* **AIM OF THE EXERCISE**
Reproduce only this range: the line holding "Given: Open the Quick Compare tool" through the last line of the data below, both included, exactly, with no pictures.

+ + + + +

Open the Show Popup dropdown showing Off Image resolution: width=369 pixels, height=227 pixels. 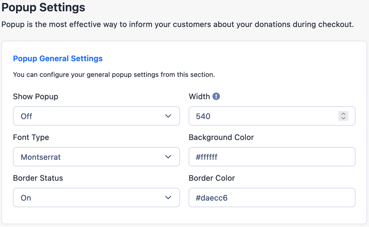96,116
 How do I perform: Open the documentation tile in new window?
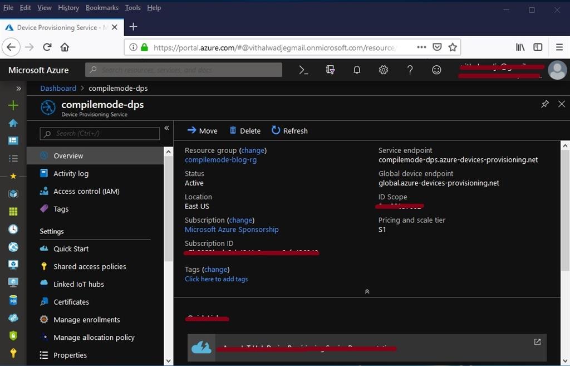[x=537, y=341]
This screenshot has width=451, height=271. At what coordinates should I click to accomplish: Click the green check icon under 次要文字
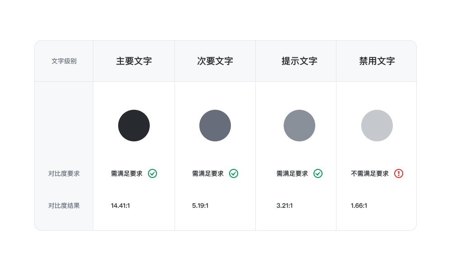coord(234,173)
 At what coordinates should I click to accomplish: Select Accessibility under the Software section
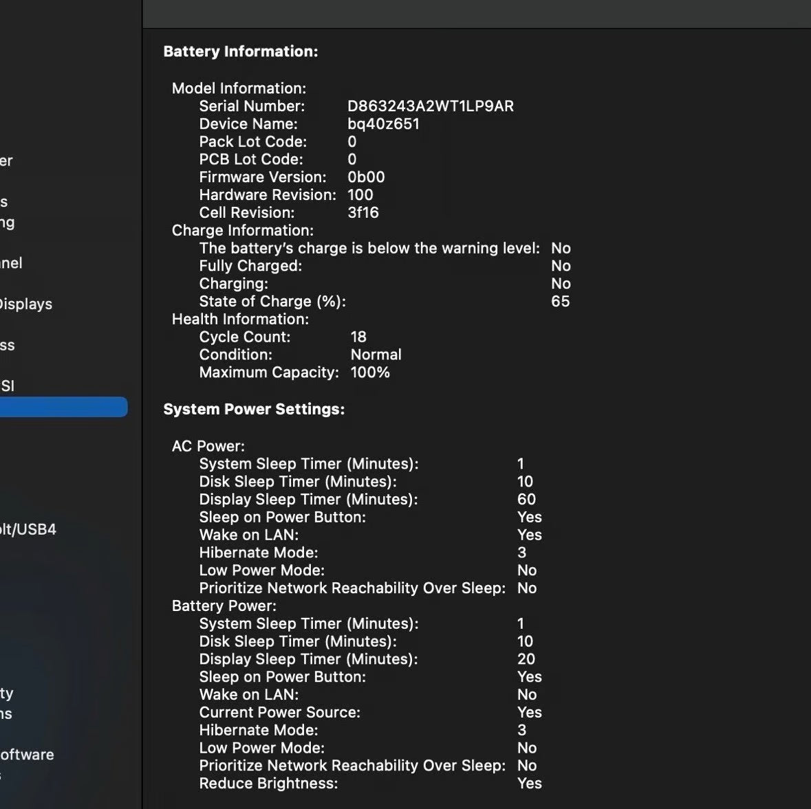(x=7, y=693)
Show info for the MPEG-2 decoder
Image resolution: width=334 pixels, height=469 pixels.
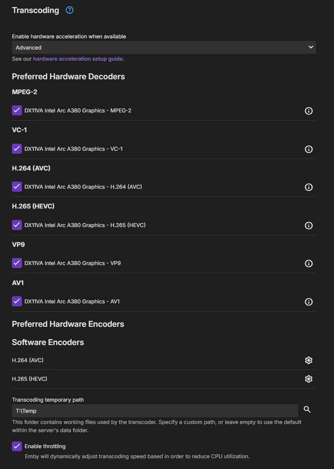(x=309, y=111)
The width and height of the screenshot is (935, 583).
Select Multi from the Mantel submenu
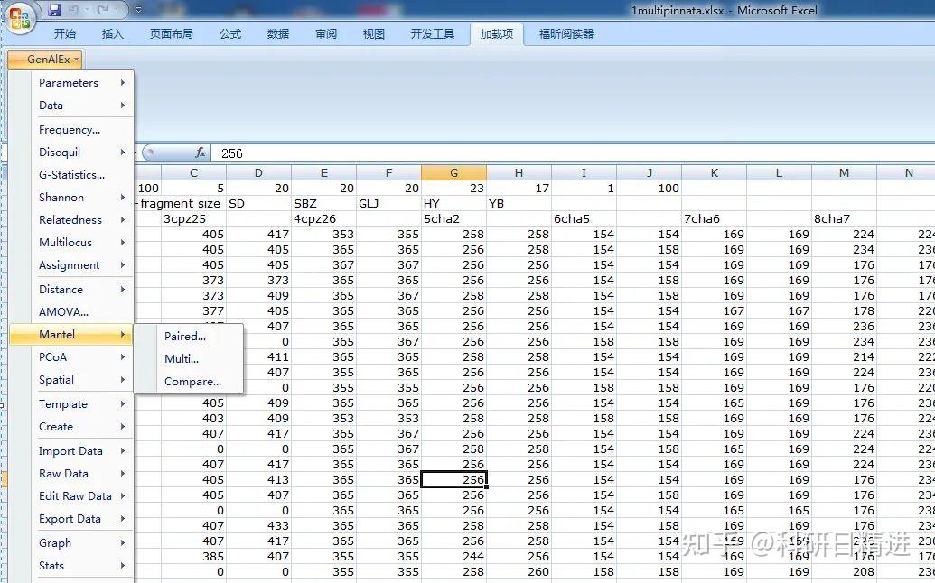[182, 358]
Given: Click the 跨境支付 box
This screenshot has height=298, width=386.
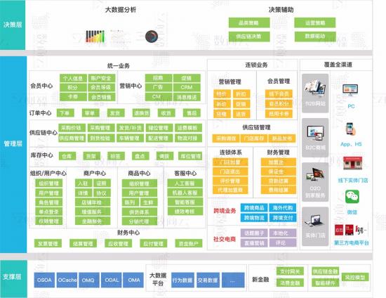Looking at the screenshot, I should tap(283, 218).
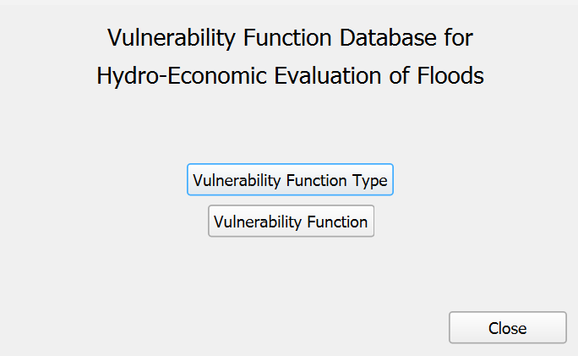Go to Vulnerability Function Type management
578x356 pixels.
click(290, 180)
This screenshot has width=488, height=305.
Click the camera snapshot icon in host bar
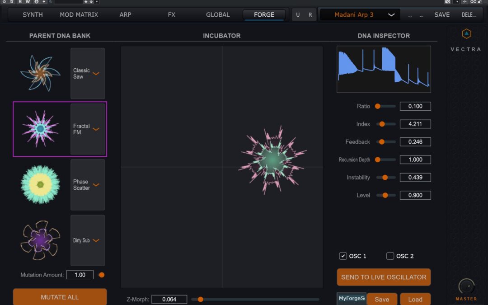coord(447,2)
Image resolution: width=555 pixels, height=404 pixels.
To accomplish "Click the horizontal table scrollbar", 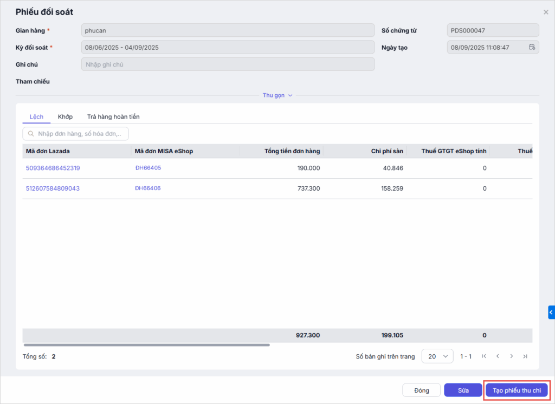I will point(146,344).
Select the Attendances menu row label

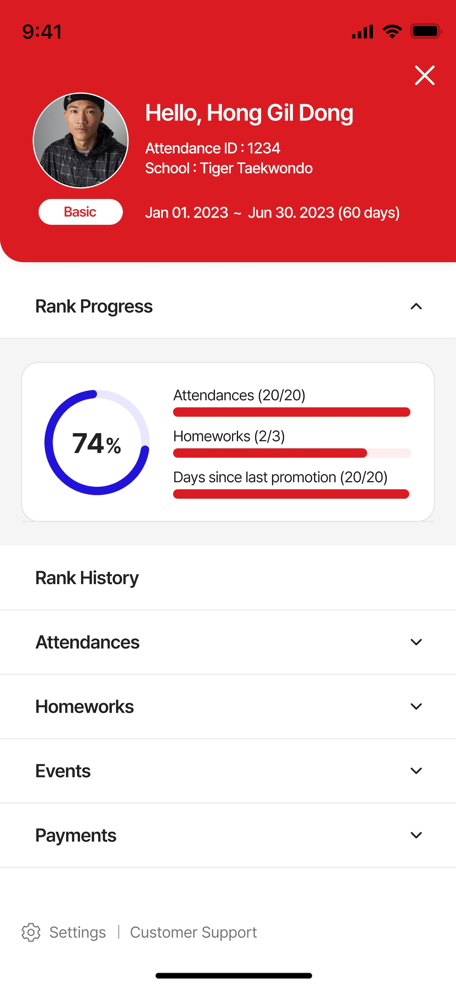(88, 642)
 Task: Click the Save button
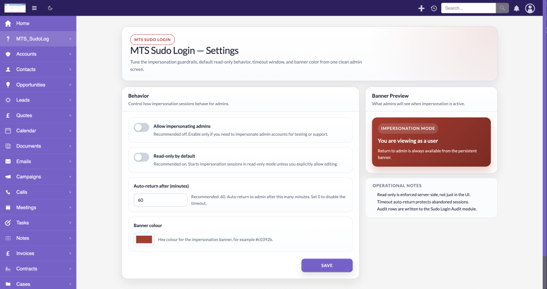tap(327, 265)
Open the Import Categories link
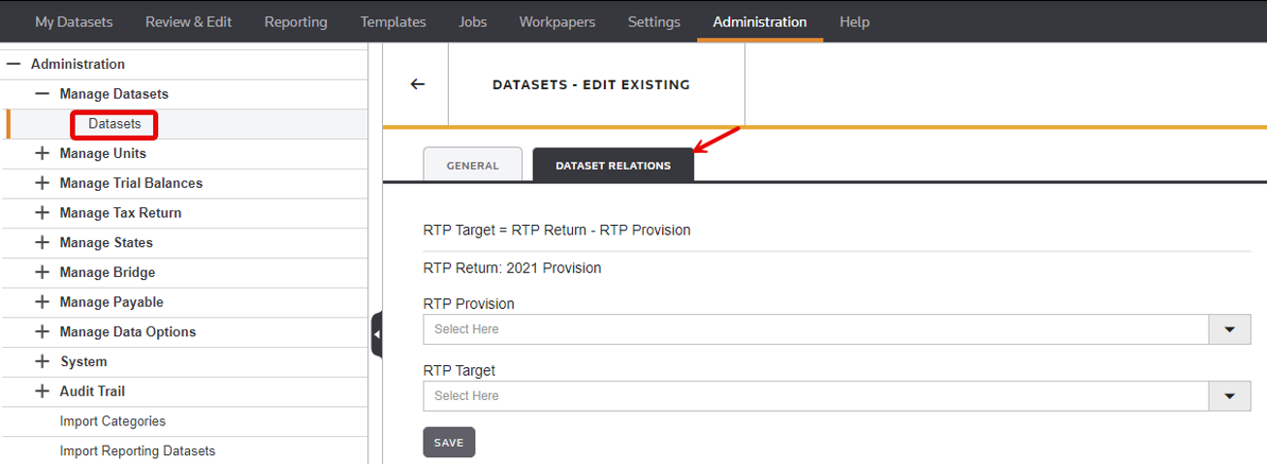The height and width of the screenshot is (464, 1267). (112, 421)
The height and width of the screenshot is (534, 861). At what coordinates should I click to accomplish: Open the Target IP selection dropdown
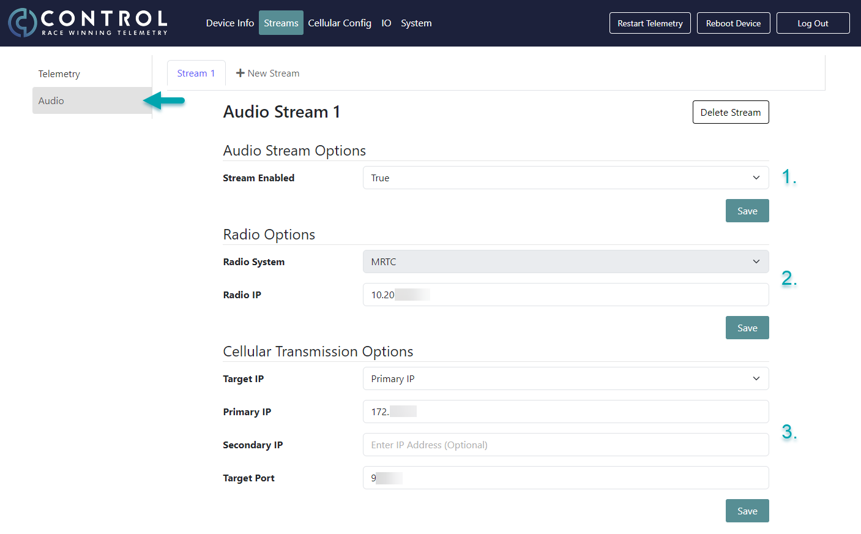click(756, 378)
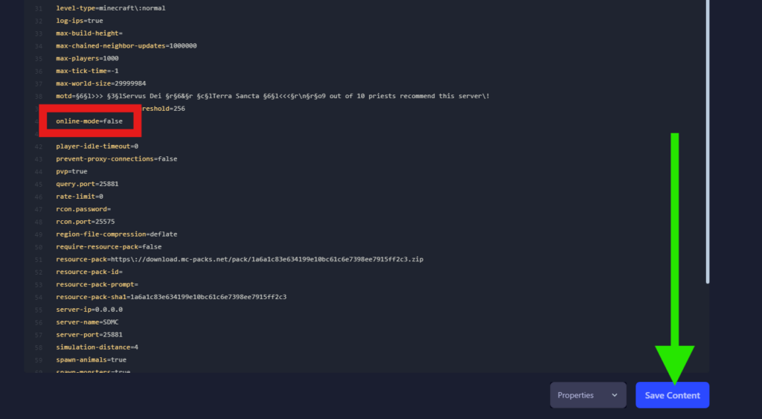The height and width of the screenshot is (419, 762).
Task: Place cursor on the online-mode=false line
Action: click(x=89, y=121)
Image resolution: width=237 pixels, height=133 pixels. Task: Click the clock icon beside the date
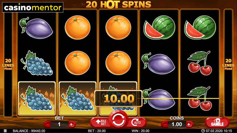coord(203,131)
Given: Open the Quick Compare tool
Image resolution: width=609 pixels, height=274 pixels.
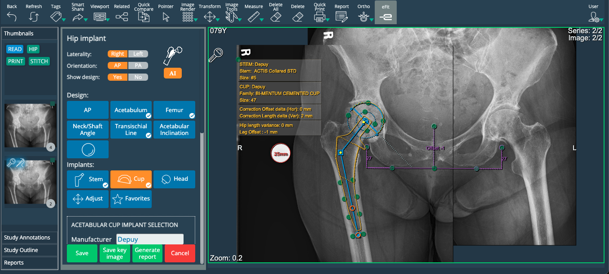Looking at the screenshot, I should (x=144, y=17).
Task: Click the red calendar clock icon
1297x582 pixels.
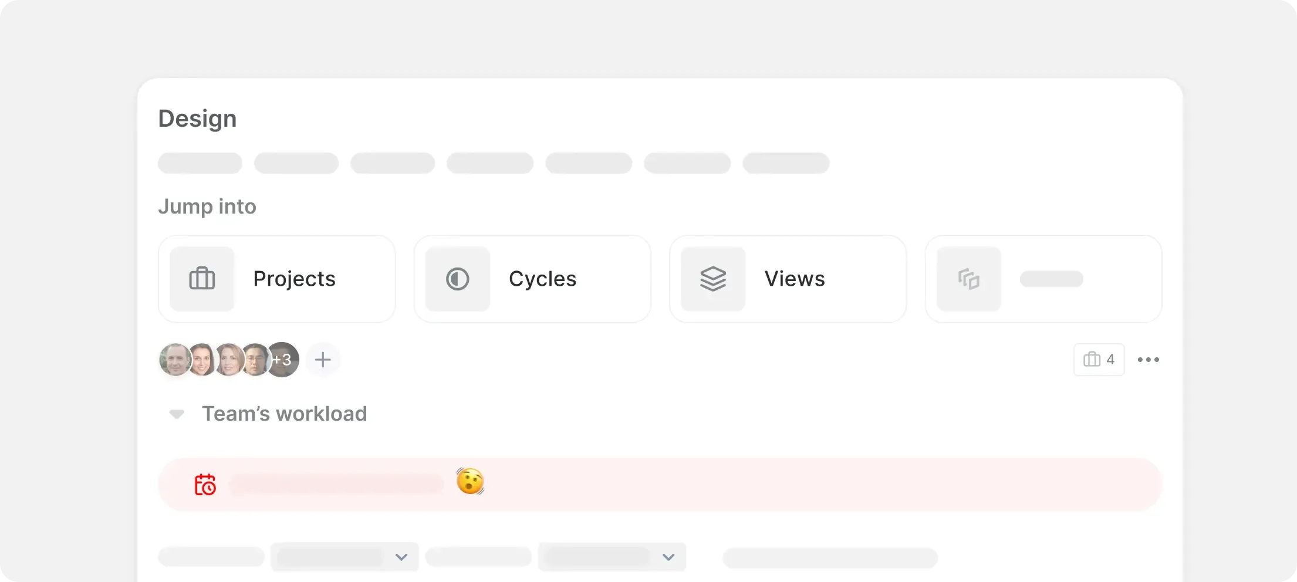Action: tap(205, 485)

+ + + + +

* **SOLUTION TO THE PROBLEM**
Given: Open the Quick Compare tool
Image resolution: width=609 pixels, height=274 pixels.
Looking at the screenshot, I should (x=144, y=17).
Task: Click the red calendar clock icon
1297x582 pixels.
Action: tap(205, 485)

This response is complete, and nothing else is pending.